▶ [Задачи для решения]:
a - В каком году, согласно фрагменту о Генрихе Гейне, он написал процитированные слова о своём возвращении к Богу?
b - Перепишите дословно строки из записей: начните со строки, где есть «Given: Expand the More dropdown menu», и остановитесь после строки, где есть «Action: tap(17, 156)».

▶ [Фрагмент источника]:
1.2. Гейне против Украинки

1.2. Гейне против Украинки

В конце жизни Генрих Гейне (1797–1856) вернулся к Богу. В 1851 году он писал: "С тех пор как я сам нуждаюсь в милосердии Божьем, я даровал амнистию всем своим врагам… Стихотворения, хотя бы отдаленно заключавшие в себе колкости против Господа Бога, я с боязливым рвением предал огню. Лучше пусть горят стихи, чем стихотворец. Да, я пошел на мировую с Создателем, как и с созданием, к величайшей досаде моих просвещенных друзей, которые упрекали меня в этом отступничестве, в возвращении назад, к старым суевериям, как им угодно было окрестить мое возвращение к Богу. Иные, по нетерпимости своей, выражались еще резче. Высокий собор служителей атеизма предал меня анафеме, и находяться фанатические попы неверия, которые с радостью подвергли бы меня пытке, чтобы вынудить у меня признание во всех моих ересях. К счастью, они не располагают никакими другими орудиями пытки, кроме собственных писаний. Но я готов и без пытки признаться во всем. Да, я возвратился к Богу, подобно блудному сыну, после того как долгое время пас свиней у гегельянцев…" (4, 2, 159).

▶ [Исходные данные]:
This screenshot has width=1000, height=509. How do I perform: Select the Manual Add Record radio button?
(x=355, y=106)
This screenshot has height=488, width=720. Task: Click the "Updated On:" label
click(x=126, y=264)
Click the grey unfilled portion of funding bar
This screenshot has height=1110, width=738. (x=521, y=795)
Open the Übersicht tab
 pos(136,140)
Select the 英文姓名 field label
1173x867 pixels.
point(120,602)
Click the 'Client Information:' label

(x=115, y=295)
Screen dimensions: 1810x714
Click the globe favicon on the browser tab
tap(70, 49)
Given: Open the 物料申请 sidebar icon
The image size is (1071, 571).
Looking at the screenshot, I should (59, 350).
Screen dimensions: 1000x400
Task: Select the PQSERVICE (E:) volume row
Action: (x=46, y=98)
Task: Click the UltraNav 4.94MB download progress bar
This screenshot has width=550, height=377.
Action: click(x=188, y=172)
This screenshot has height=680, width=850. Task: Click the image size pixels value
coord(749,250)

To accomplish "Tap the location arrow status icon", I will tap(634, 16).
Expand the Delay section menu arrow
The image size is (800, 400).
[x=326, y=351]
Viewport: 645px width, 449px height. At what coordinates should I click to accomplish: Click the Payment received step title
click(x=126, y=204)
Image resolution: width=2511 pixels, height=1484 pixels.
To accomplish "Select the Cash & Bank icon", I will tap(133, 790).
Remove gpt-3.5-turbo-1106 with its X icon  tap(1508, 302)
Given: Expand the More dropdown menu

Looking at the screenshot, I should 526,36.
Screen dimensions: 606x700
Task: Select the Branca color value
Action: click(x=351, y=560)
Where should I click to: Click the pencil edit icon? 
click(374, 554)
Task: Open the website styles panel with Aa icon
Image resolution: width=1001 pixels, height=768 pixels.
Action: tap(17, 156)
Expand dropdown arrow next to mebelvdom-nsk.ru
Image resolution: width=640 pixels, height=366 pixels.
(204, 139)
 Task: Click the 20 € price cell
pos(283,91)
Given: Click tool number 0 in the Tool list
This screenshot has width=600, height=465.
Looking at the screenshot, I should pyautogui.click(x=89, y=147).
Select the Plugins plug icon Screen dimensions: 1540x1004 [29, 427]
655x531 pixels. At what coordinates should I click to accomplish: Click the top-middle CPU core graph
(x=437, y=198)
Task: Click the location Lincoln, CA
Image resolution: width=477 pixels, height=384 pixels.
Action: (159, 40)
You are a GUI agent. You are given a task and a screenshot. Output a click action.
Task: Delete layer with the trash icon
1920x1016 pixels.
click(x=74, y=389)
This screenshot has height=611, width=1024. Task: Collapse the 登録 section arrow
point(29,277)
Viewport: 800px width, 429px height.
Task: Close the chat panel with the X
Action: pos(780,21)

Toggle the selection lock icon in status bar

▶ [Полные решения]:
a - В 1851 году.

b -
Given: Expand the More dropdown menu

Looking at the screenshot, I should 526,36.
Screen dimensions: 606x700
Task: Select the Branca color value
Action: click(x=351, y=560)
Where should I click to: Click the pencil edit icon? 
click(374, 554)
Task: Open the website styles panel with Aa icon
Image resolution: width=1001 pixels, height=768 pixels.
Action: tap(17, 156)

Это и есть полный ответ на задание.